═══ PROVIDED INFORMATION ═══

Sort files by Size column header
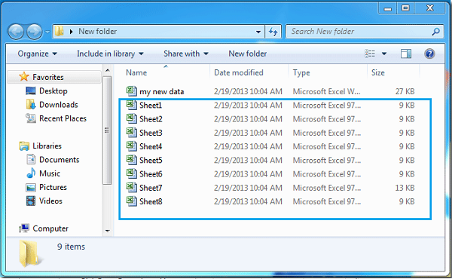click(378, 72)
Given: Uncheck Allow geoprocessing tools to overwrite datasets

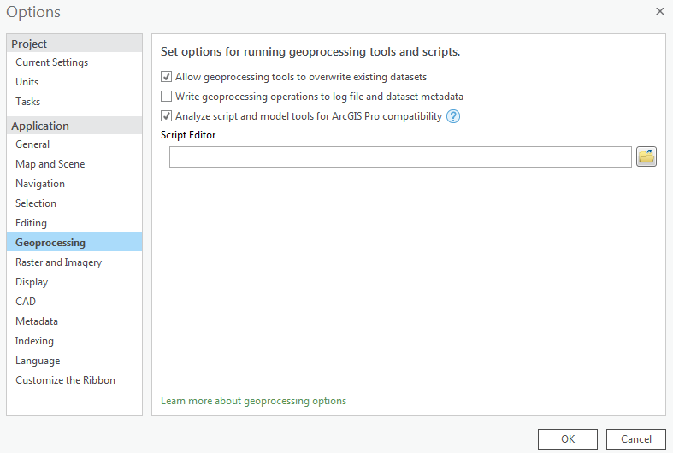Looking at the screenshot, I should (167, 77).
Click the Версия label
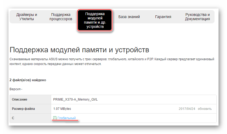 click(x=16, y=89)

═══

Print each line of the records above verbatim, omitting the pictures.

## SOLUTION TO THE EXERCISE:
Sort files by Size column header
click(378, 72)
Given: Uncheck Allow geoprocessing tools to overwrite datasets

Looking at the screenshot, I should (167, 77).
Click the Версия label
 click(x=16, y=89)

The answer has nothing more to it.